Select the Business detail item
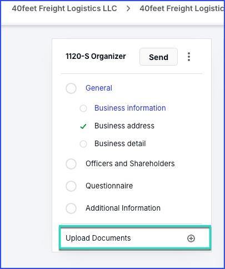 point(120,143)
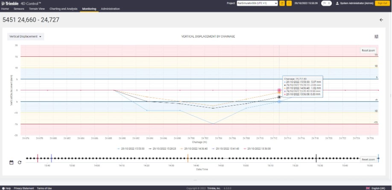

==

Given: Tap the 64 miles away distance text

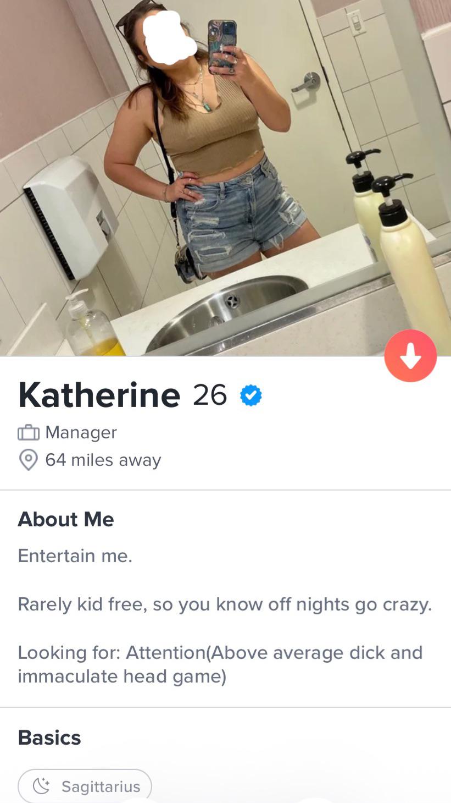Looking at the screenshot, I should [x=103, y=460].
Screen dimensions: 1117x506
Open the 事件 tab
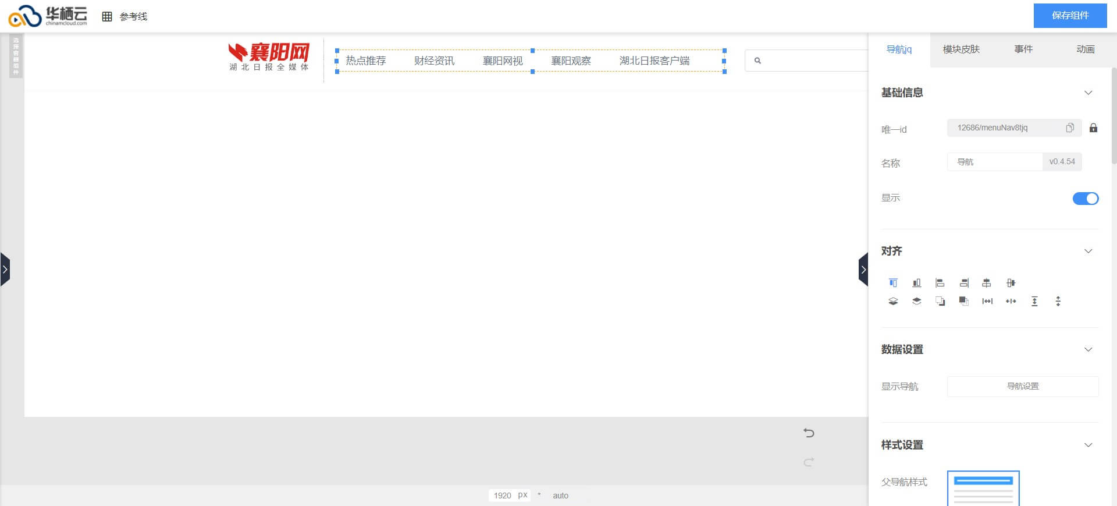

● Work to be completed: Up in the listing, locate the line with "Given: Tap the 64 miles away distance text"; print it and every line after it down to the line with "Open the 事件 tab", which is included too. Skip the pictures.

● Task answer:
Given: Tap the 64 miles away distance text

Looking at the screenshot, I should [x=103, y=460].
Screen dimensions: 1117x506
Open the 事件 tab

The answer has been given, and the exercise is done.